Así termina nuestra odisea en el océano. Nos queda el mareo por varias horas, los moretones por un par de días. Y la experiencia para siempre. 


Julieta. Si se mueve, lanza. Esa madera es una mesa rebatible que le dio varias veces en la cabeza.

Cosas caídas y agarrados de donde podíamos en la coctelera oceánica.

Vista de la sala central y al fondo el camarote de proa, empapado por la gotera.

Martina encuentra su lugar a los pies de la cama de Barry. Asustada e incómoda, la próxima nos vamos en avión.

El pirata colombiano, feliz, ya estamos llegando a tierra firme.

Pasan cosas raras en el barco del terror. Por suerte ya terminó.

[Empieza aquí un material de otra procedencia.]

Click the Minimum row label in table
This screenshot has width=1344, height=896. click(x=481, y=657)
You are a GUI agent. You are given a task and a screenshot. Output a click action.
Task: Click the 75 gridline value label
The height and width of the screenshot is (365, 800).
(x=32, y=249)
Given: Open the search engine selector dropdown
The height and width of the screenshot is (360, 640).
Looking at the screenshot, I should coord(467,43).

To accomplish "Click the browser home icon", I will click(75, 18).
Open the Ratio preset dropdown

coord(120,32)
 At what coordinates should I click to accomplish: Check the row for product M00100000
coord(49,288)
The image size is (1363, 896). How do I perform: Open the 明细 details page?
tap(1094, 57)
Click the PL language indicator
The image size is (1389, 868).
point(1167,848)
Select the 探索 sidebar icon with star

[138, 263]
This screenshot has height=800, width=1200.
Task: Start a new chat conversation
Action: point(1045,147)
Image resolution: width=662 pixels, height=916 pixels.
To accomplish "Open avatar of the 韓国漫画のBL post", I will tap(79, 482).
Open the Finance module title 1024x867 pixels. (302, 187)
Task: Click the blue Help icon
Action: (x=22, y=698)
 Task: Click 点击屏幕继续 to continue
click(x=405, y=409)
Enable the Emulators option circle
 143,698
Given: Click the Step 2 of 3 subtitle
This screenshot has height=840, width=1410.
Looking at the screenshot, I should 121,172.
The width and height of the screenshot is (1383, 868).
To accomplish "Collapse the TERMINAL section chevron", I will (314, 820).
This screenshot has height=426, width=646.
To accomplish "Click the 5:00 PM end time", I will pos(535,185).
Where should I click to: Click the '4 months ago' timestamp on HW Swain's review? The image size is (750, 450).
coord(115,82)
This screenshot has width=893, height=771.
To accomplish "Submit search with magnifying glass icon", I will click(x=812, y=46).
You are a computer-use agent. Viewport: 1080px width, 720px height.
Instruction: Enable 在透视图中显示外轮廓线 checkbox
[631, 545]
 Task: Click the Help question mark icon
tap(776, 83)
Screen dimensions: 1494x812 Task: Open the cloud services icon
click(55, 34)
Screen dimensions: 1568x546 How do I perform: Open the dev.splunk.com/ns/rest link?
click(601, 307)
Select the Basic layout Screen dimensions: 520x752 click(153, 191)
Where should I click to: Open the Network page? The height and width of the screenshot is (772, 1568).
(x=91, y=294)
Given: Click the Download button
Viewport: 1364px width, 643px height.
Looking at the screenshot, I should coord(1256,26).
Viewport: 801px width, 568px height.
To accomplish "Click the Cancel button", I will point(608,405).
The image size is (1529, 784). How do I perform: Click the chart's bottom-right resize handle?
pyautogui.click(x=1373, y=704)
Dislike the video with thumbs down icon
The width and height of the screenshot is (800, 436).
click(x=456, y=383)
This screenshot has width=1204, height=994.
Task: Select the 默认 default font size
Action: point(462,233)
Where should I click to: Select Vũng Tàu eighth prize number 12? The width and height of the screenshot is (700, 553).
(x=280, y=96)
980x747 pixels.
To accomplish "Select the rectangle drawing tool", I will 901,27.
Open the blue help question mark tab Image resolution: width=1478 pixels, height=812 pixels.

El despertar después de 2 días y medio de pesadilla.

El capitán se hace el valiente con las chicas.

Marti feliz, sale al aire libre después de unas 50 hs. de encierro.

Otra imagen del Northern Drifter, el barquito de la muerte.

Tierra firme. Esta imagen nos cambió la vida. En una de esas islas, festejaremos el cumple de Marti.